FRAGMENTO SELECCIONADO>
****************************************

Los atentados son raros en Irán, donde un entramado de cuerpos policiales y de información vela por la seguridad del régimen teocrático establecido tras la revolución de 1979. Sin embargo, desde hace al menos dos años misteriosos asesinatos están teniendo por objetivo a personas relacionadas con el empeño de los gobernantes iraníes por dotar a su país de capacidad nuclear. El propio responsable de la OEA, Fereydun Abbasi, y su mujer resultaron heridos el 29 de noviembre de 2010 en una acción muy parecida a la que el miércoles pasado mató a Roshan.
Entonces como ahora, una moto con dos ocupantes se acercó a su automóvil y el que iba de paquete adhirió una bomba lapa a la puerta. Abbasi, que a diferencia de las otras víctimas conducía él mismo, tuvo suficientes reflejos para empujar a su mujer y saltar del coche. Ese mismo día, un artefacto explosivo colocado bajo el vehículo del ingeniero atómico Majid Shariari, acabó con su vida.
“Desde el martirio del profesor Alimohammadi, sabíamos que había peligro”, explicó Abbasi durante una entrevista en referencia al primer científico asesinado en un atentado en enero de 2010. Un cuarto investigador, Dariush Rezainejad, fue asesinado a tiros el pasado julio.
“En vez de librar una guerra convencional, las potencias occidentales y sus aliados parecen estar recurriendo a tácticas de guerra encubierta para tratar de retrasar su avance nuclear”, interpreta Theodore Karasik, director del centro de análisis militar INEGMA con sede en Dubái.

****************************************

DATOS PROPORCIONADOS>
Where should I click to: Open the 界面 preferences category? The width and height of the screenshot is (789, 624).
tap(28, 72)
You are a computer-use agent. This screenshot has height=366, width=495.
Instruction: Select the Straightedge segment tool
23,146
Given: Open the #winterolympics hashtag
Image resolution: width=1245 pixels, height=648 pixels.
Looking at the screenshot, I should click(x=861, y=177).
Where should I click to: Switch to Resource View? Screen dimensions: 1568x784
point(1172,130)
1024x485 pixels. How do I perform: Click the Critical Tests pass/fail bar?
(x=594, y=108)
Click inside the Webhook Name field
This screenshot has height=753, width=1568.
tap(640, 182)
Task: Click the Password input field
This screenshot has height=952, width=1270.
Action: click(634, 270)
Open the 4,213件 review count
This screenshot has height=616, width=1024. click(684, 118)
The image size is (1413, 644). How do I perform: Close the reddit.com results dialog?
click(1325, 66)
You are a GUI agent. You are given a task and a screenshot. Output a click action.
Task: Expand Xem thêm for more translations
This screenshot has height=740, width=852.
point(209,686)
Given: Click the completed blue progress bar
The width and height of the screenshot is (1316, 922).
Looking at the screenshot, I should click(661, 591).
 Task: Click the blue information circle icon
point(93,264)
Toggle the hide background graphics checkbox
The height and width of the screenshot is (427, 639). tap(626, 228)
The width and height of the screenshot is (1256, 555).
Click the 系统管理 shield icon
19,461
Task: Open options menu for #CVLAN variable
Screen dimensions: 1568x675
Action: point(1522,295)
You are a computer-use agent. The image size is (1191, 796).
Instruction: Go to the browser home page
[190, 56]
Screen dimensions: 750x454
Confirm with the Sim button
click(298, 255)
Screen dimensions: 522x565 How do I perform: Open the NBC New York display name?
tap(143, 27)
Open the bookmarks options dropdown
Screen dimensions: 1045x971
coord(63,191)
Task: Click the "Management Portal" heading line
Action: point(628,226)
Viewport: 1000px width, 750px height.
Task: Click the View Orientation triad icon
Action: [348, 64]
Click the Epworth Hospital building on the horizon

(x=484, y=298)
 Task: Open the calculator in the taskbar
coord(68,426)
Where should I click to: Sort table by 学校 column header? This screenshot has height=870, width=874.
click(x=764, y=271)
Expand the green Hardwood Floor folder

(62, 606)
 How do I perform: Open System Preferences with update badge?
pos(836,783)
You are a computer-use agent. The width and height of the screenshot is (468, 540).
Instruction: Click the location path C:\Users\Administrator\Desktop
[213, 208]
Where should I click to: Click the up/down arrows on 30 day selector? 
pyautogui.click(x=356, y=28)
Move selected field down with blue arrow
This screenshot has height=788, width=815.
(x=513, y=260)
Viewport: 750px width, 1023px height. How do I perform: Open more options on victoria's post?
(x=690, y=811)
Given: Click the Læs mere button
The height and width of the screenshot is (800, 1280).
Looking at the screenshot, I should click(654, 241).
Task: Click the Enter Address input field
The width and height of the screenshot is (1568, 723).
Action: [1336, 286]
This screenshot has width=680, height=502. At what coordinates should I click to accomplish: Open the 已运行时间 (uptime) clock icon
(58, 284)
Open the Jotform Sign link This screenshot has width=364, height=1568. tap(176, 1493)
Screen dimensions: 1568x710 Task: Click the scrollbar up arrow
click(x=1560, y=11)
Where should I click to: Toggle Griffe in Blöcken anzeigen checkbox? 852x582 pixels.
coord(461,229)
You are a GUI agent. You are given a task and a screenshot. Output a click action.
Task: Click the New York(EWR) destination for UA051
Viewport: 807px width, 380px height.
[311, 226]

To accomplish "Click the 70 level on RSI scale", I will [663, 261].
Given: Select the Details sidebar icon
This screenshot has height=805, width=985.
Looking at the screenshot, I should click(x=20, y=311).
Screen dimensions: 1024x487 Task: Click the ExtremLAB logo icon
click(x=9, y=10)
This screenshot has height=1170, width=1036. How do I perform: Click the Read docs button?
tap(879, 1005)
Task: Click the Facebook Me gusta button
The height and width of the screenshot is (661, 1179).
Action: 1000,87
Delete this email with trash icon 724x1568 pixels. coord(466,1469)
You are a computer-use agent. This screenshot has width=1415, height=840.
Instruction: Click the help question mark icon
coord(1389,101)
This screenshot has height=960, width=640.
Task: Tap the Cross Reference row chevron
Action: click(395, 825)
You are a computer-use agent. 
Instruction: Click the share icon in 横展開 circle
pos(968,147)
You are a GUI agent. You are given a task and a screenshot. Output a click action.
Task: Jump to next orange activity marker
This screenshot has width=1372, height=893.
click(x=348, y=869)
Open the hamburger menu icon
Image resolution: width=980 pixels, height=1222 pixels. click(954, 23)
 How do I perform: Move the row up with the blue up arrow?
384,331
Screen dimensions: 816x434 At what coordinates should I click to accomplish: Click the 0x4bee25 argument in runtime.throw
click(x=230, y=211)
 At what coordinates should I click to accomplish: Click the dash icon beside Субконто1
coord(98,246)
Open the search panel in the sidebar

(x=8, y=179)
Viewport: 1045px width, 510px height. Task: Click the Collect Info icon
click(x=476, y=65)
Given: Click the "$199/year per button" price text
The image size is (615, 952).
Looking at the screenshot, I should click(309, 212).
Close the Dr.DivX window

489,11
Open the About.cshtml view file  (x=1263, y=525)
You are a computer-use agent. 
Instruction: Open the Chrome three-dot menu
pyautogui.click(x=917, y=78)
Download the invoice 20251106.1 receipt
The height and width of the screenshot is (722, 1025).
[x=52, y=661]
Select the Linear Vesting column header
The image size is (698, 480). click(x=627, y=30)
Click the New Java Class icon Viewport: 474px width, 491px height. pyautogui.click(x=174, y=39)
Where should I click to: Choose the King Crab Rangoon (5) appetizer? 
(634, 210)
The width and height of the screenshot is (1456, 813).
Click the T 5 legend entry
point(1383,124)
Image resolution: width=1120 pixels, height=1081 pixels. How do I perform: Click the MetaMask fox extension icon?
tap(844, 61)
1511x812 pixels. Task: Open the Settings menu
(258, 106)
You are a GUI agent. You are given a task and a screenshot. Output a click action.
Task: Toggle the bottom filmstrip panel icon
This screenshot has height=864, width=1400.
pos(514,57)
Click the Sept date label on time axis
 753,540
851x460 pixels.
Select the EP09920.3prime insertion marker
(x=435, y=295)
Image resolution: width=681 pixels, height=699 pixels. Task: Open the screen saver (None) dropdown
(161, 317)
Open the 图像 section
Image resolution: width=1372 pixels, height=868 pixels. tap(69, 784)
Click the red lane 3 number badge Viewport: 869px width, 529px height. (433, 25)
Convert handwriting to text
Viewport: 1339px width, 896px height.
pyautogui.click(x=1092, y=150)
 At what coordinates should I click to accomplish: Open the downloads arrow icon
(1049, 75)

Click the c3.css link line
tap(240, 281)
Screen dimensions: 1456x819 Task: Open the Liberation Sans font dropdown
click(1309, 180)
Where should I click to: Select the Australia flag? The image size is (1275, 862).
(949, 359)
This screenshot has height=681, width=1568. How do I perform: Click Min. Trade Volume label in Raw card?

****************************************

INSTRUCCIONES>
**1)** Según el fragmento sobre los atentados contra científicos nucleares en Irán, ¿en qué fecha resultaron heridos Fereydun Abbasi y su mujer?
**2)** Pasa a una lista numerada las líneas de las entradas que van desde la que contiene "has height=366, width=495." hasta la que contiene "The height and width of the screenshot is (427, 639).", ambas incluidas. Deja fuera las líneas en blanco.

RESPUESTAS POR TAREA>
**1)** El 29 de noviembre de 2010.

**2)**
1. You are a computer-use agent. This screenshot has height=366, width=495.
2. Instruction: Select the Straightedge segment tool
3. 23,146
4. Given: Open the #winterolympics hashtag
5. Image resolution: width=1245 pixels, height=648 pixels.
6. Looking at the screenshot, I should click(x=861, y=177).
7. Where should I click to: Switch to Resource View? Screen dimensions: 1568x784
8. point(1172,130)
9. 1024x485 pixels. How do I perform: Click the Critical Tests pass/fail bar?
10. (x=594, y=108)
11. Click inside the Webhook Name field
12. This screenshot has height=753, width=1568.
13. tap(640, 182)
14. Task: Click the Password input field
15. This screenshot has height=952, width=1270.
16. Action: click(634, 270)
17. Open the 4,213件 review count
18. This screenshot has height=616, width=1024. click(684, 118)
19. The image size is (1413, 644). How do I perform: Close the reddit.com results dialog?
20. click(1325, 66)
21. You are a GUI agent. You are given a task and a screenshot. Output a click action.
22. Task: Expand Xem thêm for more translations
23. This screenshot has height=740, width=852.
24. point(209,686)
25. Given: Click the completed blue progress bar
26. The width and height of the screenshot is (1316, 922).
27. Looking at the screenshot, I should click(661, 591).
28.  Task: Click the blue information circle icon
29. point(93,264)
30. Toggle the hide background graphics checkbox
31. The height and width of the screenshot is (427, 639). tap(626, 228)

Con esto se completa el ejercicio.